I'm sorta excited about these. Koni quality and warranty, Monroe price. Hopefully they will work well with the factory "Sport" springs on my '01 Wolfsburg Ed. The Koni-NA site says July 1, and MJM AutoHaus told me they should have them in a couple of weeks.


----------



## lonewolfe (Dec 14, 2007)

*Re: New product ? - Koni STR.T (crazy88)*

These look like exactly what I've been looking for. I wonder if Koni will sell them at a sport kit like they do with the yellows? That would be ideal. I've seriously been considering the Koni Sport Kit that MJM Autohaus has including all the shock/strut mounts as well as TT bushings. I hope they put together a similar package with these new shocks. The price is right!


----------



## The Kilted Yaksman (Oct 31, 2000)

*Re: New product ? - Koni STR.T (lonewolfe)*


_Quote, originally posted by *lonewolfe* »_These look like exactly what I've been looking for. I wonder if Koni will sell them at a sport kit like they do with the yellows? That would be ideal. I've seriously been considering the Koni Sport Kit that MJM Autohaus has including all the shock/strut mounts as well as TT bushings. I hope they put together a similar package with these new shocks. The price is right! 

I'm pretty sure that MJM is the one putting together the kits with the bushings and bearings. If they were to offer them in a package with H&R OE Sports or Neuspeed SofSports for about $450, I'd be all over it.


----------



## bob45228 (Feb 19, 2004)

*Re: New product ? - Koni STR.T (The Kilted Yaksman)*

These should now be in some dealers hands available to ship.


----------



## lonewolfe (Dec 14, 2007)

*Re: New product ? - Koni STR.T (bob45228)*

The only place I've found that has them listed on their webpage is Jegs. They are selling them for $286.00 for a set of front and rears which is an amazing price. Their site says they will ship in 2-3 weeks though. I called MJM and they said they can order them and the price should be 30% off suggested retail but I didn't get any firm numbers. They said to email them for a price which I did over the weekend and I'm still waiting for a reply. It does not look like they are being sold in a set with springs like the Koni Sport kit.


----------



## lonewolfe (Dec 14, 2007)

*Re: New product ? - Koni STR.T (lonewolfe)*

Oh, I was checking for a MkIV when I got the pricing.


----------



## bob45228 (Feb 19, 2004)

*Re: New product ? - Koni STR.T (lonewolfe)*

You can order the 1020 KONI spring kit separately. On KONI online they are under $480 with the springs and STR.T shocks and struts. They are $303 for just the shocks and struts. Check with dealers and you should be able to get better pricing.


----------



## The Kilted Yaksman (Oct 31, 2000)

*FV-QR*

I wish Pyce was still here. I'd like to see one of these shock-dyno analyzed, like he did with the others.


----------



## zak (Aug 27, 2004)

*Re: FV-QR (The Kilted Yaksman)*


_Quote, originally posted by *The Kilted Yaksman* »_I wish Pyce was still here. I'd like to see one of these shock-dyno analyzed, like he did with the others.
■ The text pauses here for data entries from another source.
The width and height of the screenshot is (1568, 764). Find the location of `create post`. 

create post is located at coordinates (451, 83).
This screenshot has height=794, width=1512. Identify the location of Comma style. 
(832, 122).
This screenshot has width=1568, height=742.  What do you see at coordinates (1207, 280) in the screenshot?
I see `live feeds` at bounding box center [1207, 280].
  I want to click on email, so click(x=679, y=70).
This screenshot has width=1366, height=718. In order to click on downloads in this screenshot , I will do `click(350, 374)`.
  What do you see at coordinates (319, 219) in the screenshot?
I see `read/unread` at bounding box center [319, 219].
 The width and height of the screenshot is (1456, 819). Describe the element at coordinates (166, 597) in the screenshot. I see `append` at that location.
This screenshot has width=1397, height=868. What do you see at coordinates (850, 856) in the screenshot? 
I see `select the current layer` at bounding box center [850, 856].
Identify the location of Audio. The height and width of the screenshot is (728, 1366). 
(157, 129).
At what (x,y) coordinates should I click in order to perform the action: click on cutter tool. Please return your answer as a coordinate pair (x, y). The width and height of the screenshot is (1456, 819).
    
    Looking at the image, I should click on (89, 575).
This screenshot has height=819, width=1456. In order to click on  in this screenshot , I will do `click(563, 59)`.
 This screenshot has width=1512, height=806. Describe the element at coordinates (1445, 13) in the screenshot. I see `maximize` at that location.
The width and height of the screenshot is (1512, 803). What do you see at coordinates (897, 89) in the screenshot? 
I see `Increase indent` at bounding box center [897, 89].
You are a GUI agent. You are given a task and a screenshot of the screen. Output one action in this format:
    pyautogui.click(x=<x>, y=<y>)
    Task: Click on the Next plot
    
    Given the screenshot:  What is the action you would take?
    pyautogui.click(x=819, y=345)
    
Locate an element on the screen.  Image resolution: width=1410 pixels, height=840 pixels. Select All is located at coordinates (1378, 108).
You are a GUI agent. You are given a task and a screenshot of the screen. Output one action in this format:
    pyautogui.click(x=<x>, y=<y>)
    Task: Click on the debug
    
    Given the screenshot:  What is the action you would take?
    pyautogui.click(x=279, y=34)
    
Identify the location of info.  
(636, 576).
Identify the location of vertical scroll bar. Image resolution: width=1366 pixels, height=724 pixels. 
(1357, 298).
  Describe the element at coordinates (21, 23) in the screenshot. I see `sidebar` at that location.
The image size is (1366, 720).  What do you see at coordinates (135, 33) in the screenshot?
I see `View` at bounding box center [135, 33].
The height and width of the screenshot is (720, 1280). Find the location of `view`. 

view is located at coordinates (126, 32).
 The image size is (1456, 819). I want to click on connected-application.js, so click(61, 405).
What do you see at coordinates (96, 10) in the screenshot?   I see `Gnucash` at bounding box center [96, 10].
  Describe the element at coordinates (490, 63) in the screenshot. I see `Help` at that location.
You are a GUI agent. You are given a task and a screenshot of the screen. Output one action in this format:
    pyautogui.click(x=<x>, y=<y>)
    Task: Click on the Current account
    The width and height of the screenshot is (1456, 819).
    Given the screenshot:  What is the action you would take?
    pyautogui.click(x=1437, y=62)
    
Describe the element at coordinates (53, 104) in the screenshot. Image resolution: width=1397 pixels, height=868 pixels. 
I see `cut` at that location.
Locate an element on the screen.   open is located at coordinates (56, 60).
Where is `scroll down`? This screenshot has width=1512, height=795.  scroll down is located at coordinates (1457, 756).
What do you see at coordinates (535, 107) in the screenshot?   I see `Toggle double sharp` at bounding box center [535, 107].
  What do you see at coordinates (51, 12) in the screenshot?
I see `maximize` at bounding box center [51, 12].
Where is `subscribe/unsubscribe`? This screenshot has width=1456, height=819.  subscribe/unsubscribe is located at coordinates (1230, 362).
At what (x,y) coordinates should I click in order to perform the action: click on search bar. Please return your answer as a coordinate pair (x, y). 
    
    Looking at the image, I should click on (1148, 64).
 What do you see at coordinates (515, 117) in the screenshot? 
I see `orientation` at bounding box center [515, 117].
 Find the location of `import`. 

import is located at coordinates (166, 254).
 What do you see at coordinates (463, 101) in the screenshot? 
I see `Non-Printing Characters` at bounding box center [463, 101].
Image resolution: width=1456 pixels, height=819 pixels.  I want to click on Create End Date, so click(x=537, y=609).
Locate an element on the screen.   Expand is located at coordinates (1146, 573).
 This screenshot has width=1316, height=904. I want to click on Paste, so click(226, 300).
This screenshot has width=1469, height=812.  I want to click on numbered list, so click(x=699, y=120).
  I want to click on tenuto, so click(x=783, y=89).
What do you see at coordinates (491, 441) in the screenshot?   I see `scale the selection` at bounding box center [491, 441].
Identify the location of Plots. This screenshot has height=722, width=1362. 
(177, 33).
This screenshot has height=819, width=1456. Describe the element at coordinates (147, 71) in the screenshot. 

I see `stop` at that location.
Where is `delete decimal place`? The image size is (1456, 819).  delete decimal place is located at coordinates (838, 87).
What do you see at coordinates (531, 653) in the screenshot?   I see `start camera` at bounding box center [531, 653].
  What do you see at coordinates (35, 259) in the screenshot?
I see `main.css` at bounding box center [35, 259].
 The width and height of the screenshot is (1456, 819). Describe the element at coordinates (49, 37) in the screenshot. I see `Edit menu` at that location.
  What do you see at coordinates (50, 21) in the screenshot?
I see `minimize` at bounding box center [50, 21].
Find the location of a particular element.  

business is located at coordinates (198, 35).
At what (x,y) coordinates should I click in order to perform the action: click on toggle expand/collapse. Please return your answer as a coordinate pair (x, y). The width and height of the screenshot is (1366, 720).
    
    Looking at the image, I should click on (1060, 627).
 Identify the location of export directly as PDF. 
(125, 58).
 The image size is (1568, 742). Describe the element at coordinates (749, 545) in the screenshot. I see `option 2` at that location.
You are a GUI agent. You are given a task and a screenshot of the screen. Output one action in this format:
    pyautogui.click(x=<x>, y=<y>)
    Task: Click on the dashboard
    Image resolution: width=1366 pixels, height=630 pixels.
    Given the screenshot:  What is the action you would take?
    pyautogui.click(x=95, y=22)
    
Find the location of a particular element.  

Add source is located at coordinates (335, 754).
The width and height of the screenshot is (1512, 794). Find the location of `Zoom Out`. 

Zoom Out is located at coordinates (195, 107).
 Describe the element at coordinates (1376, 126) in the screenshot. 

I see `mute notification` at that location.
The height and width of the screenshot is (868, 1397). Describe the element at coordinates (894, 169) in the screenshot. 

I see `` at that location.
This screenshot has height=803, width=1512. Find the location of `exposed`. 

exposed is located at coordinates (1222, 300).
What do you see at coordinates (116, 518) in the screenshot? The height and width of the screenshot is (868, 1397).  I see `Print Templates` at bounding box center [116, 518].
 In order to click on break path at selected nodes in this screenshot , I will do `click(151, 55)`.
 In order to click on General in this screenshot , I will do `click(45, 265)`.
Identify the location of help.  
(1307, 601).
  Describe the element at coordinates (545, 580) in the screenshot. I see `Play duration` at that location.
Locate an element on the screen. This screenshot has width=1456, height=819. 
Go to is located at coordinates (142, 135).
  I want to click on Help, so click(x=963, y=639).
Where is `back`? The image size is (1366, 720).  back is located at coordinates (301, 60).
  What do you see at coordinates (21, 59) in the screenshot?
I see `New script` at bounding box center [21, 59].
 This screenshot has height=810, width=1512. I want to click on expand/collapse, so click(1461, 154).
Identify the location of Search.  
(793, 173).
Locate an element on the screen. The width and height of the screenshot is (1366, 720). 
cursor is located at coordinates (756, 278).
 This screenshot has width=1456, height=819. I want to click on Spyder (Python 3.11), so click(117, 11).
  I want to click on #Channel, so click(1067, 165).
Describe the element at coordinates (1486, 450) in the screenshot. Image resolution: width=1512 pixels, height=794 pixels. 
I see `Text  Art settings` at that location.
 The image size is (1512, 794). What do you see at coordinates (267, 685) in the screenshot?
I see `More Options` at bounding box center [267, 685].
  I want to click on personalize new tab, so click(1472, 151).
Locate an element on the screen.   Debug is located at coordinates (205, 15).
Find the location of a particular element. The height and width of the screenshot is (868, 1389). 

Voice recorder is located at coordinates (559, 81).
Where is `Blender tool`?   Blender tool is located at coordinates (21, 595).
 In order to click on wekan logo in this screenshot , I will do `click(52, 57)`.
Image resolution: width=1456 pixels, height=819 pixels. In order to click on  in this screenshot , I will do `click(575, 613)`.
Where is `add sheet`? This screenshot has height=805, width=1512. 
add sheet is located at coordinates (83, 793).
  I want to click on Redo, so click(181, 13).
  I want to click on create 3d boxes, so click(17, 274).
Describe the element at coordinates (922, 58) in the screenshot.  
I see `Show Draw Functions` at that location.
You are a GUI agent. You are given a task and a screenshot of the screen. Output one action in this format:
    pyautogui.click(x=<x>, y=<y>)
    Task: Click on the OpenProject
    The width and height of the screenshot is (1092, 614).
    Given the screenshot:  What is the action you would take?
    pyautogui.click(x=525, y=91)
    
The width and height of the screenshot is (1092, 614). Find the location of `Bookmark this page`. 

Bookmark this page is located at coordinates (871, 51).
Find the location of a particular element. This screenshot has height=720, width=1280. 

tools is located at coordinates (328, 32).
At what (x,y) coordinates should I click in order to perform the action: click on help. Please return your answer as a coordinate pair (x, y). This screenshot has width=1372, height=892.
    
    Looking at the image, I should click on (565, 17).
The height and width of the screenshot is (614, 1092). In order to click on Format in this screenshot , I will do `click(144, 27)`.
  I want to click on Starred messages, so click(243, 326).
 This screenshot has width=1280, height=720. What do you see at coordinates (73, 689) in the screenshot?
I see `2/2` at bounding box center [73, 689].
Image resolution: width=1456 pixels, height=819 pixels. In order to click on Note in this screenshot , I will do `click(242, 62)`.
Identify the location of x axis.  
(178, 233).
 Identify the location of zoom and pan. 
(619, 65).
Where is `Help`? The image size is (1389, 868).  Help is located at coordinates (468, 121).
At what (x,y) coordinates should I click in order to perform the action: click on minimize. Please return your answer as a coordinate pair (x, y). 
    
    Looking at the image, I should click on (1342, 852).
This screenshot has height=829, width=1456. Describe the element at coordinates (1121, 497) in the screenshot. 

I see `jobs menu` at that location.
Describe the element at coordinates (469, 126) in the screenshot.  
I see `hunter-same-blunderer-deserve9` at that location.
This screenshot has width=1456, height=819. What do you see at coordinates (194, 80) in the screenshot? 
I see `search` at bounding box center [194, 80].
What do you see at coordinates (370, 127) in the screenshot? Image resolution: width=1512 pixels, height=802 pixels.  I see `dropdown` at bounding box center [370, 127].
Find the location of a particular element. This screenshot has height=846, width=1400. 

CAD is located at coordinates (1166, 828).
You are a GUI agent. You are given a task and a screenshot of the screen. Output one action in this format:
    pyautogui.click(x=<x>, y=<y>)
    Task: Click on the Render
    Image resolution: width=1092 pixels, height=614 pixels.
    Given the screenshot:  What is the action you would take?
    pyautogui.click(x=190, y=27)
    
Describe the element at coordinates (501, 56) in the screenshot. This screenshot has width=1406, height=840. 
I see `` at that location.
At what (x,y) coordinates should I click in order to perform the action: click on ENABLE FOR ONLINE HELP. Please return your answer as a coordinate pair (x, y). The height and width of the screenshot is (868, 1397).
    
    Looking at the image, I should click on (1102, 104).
Me too. It would be awesome if these performed like the Yellows with 1/2 turn adjustment for half the price. 
But I am a little skeptical (think budget Billstein TCs versus Bilstein Sports and HDs).


----------



## BUJonathan (Mar 3, 2004)

*Re: New product ? - Koni STR.T (bob45228)*

Hi Bob-
Any chance we'll see applications for the BMW E30?


----------



## bob45228 (Feb 19, 2004)

*Re: New product ? - Koni STR.T (BUJonathan)*

E36- yes E30- Maybe.
We are still developing applications. Currently we have BMW E36, Honda Civic and del sol,, Acura Integra, Honda Accord, VW Golf, Jetta, and New Beetle 2,3,4 and soon to have MK1 Rabbit, Scirocco and Jetta. Soon to have B5 Passat. As well as Mazda Miata, and Ford Focus. 
These will be followed up with some domestic cars as well.


----------



## ratchets (Jun 12, 2008)

I just ordered a set for my mkiii gti vr6. Hopefully the neuspeed springs wont kill these as fast as they did the oem's.


----------



## DTDSasquatch (Aug 26, 2004)

*Re: New product ? - Koni STR.T (bob45228)*


_Quote, originally posted by *bob45228* »_E36- yes E30- Maybe.
We are still developing applications. Currently we have BMW E36, Honda Civic and del sol,, Acura Integra, Honda Accord, VW Golf, Jetta, and New Beetle 2,3,4 and soon to have MK1 Rabbit, Scirocco and Jetta. Soon to have B5 Passat. As well as Mazda Miata, and Ford Focus. 
These will be followed up with some domestic cars as well.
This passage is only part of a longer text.